In a storage facility in Conakry, Guinean authorities uncovered a cache of 41 kilograms of dried seahorses and 26 kilograms of shark and ray fins—evidence of a wildlife trafficking network that has operated across West Africa for more than four decades. On May 22, 2026, an undercover operation led to the arrest of four men: Daouda Camara, Thierno Sadou Bah, Sekou Soumah, and Abdoulaye Camara, all Guinean nationals between 20 and 55 years old, who were attempting to sell their contraband to Chinese nationals stationed in the country. What makes this seizure remarkable is not just the scale of it, but what it reveals about the hidden architecture of a global illegal trade that funnels West African marine species toward Asian markets.
The arrested men were caught at a pivotal moment in the trafficking chain—between poachers and exporters. According to Antonia Gustafsson, coordinator of EAGLE Guinée, the anti-wildlife trafficking NGO that supported the operation, the traffickers intended to sell dried seahorses to Chinese nationals who would then illegally ship them to China. Gustafsson estimated the actual number of seized seahorses at between 2,000 and 3,000 dead fish. The shark and ray fins, meanwhile, came from at least 250 rays, predominantly guitarfish—bottom-feeding creatures already under severe pressure from artisanal fishing along West Africa's coast.

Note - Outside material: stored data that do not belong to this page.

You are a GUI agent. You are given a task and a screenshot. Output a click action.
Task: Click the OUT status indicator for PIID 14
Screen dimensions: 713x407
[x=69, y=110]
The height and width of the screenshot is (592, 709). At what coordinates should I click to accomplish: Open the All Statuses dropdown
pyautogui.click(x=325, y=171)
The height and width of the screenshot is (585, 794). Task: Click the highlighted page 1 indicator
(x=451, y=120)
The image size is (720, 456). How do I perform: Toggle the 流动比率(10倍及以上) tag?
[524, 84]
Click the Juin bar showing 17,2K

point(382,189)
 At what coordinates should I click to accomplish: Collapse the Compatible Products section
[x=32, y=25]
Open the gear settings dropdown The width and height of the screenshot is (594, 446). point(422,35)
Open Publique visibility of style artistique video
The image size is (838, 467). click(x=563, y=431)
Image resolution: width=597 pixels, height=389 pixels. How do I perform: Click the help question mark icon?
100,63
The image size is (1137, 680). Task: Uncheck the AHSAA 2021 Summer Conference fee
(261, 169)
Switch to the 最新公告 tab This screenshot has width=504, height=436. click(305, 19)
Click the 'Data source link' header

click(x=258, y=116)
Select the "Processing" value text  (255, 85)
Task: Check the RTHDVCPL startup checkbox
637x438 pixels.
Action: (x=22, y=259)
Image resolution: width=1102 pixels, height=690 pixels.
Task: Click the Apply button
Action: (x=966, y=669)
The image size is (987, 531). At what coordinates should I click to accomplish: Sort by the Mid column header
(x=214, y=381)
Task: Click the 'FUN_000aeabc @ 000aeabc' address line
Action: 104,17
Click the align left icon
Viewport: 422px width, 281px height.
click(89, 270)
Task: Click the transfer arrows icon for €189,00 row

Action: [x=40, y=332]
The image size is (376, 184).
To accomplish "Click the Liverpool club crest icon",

The economics of this trade explain its persistence. Dried seahorses command premium prices in China, where they are prized ingredients in traditional medicine, with prices peaking at $600 per kilogram. Shark fins, similarly, are destined for shark fin soup, a dish deeply embedded in Chinese and Southeast Asian culinary traditions. Together, the seized inventory represents a treasure trove for traffickers: at peak market rates, those 2,000 to 3,000 seahorses alone could be worth between $1.2 and $1.8 million. The men now face 1 to 5 years in prison and fines under Guinean law, which prohibits the catching or selling of seahorses, sharks, and rays.
Yet the arrest is also a window into a systemic problem. None of the four arrested men were previously known to law enforcement, suggesting that many players in this network operate in shadows largely unmonitored. Authorities are still searching for seven additional suspects. More troubling still is the revelation that corruption lubricates the entire enterprise: the arrested men told authorities that Chinese nationals regularly bribe Guinean customs officials to allow illegal exports. Gustafsson notes that in neighboring Senegal, EAGLE has documented seahorse traffickers obtaining fraudulent CITES permits to launder illegal catch alongside legal shipments, and that authorities often fail to pursue cases even after seizures are made.
Guinea's prominence in this trade is striking. A 2020 analysis of CITES records found that Guinea accounted for nearly 79 percent of all legal seahorse exports from Africa to Hong Kong between 2008 and 2018, sending more than 400,000 fish. When legal and illegal trade are combined, the picture darkens. Between 2010 and 2021, conservation scientist Sarah Foster and colleagues calculated that nearly five million dried seahorses—worth approximately $21 million—were intercepted worldwide, with Africa emerging as a prominent source and China as the key destination.
The May seizure in Conakry represents a rare crack in the facade of an operation designed to remain invisible. Yet it also underscores a harder truth: without confronting the corruption that sustains this network and the demand that drives it, even dramatic seizures will amount to small dents in a trade that continues to hollow out West Africa's marine ecosystems.